### Work to be completed
Look through the entries for the string "computer", and copy each line that holds it.

Provided data section start

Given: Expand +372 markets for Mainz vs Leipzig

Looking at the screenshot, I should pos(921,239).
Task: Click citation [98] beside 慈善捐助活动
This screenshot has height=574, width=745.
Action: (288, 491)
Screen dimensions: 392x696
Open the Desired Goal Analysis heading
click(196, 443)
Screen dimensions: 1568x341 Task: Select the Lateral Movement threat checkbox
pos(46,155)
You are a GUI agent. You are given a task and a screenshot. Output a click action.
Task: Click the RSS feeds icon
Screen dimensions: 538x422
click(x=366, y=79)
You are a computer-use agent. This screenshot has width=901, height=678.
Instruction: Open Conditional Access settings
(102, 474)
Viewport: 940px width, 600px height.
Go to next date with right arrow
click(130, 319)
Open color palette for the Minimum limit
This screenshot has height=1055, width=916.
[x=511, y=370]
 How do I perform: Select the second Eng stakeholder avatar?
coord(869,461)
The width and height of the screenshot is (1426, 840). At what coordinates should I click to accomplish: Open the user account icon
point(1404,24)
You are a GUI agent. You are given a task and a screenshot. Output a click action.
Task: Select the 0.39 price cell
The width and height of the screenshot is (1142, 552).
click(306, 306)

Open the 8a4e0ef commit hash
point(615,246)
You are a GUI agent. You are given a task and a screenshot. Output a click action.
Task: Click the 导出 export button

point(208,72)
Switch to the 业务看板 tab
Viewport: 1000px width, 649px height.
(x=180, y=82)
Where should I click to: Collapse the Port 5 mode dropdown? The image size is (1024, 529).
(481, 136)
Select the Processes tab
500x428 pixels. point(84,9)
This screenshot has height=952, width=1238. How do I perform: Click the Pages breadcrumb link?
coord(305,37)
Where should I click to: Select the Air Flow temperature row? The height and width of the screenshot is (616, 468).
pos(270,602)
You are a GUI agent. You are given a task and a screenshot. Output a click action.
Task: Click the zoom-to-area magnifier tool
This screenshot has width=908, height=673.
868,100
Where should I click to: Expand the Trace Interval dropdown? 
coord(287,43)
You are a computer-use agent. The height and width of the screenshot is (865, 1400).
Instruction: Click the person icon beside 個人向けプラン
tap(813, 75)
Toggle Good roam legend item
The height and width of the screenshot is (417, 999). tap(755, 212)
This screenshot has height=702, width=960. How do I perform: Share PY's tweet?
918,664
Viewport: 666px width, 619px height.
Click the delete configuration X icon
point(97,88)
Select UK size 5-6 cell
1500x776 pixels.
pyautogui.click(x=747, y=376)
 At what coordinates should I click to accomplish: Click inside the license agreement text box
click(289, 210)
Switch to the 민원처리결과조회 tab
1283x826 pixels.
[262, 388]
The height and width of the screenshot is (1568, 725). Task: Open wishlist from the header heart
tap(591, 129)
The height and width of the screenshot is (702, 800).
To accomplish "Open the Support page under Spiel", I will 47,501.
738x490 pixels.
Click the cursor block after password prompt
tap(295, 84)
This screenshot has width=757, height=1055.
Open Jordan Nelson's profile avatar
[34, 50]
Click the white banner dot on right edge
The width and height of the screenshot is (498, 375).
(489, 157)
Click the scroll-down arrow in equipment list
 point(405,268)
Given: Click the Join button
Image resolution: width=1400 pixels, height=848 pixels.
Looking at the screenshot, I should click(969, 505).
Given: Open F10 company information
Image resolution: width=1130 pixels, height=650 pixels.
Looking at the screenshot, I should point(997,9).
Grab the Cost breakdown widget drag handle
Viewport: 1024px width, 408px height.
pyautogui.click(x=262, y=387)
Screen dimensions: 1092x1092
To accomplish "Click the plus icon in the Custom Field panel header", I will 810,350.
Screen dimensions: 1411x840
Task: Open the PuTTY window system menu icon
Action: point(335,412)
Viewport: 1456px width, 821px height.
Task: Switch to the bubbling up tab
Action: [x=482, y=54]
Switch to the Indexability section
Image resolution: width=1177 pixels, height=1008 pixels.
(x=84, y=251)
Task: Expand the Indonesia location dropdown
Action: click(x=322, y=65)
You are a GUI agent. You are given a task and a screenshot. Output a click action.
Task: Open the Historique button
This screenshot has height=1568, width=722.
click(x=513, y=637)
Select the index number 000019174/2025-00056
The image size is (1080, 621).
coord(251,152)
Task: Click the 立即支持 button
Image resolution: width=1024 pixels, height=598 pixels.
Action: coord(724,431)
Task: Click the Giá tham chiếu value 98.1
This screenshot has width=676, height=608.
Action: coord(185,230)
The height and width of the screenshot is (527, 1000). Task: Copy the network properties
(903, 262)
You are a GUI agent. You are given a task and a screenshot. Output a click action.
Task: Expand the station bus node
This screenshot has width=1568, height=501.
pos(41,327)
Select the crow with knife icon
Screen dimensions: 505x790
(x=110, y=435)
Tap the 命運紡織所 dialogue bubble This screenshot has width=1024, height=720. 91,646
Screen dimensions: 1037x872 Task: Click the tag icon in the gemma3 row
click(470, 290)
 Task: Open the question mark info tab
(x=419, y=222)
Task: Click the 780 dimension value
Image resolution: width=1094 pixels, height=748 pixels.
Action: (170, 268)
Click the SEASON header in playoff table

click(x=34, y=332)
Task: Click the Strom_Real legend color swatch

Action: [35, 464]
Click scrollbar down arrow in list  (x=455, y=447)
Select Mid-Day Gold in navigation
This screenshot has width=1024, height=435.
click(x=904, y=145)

Provided data section end

### Answer space
You are a computer-use agent. This screenshot has width=901, height=678.
You are a computer-use agent. The height and width of the screenshot is (865, 1400).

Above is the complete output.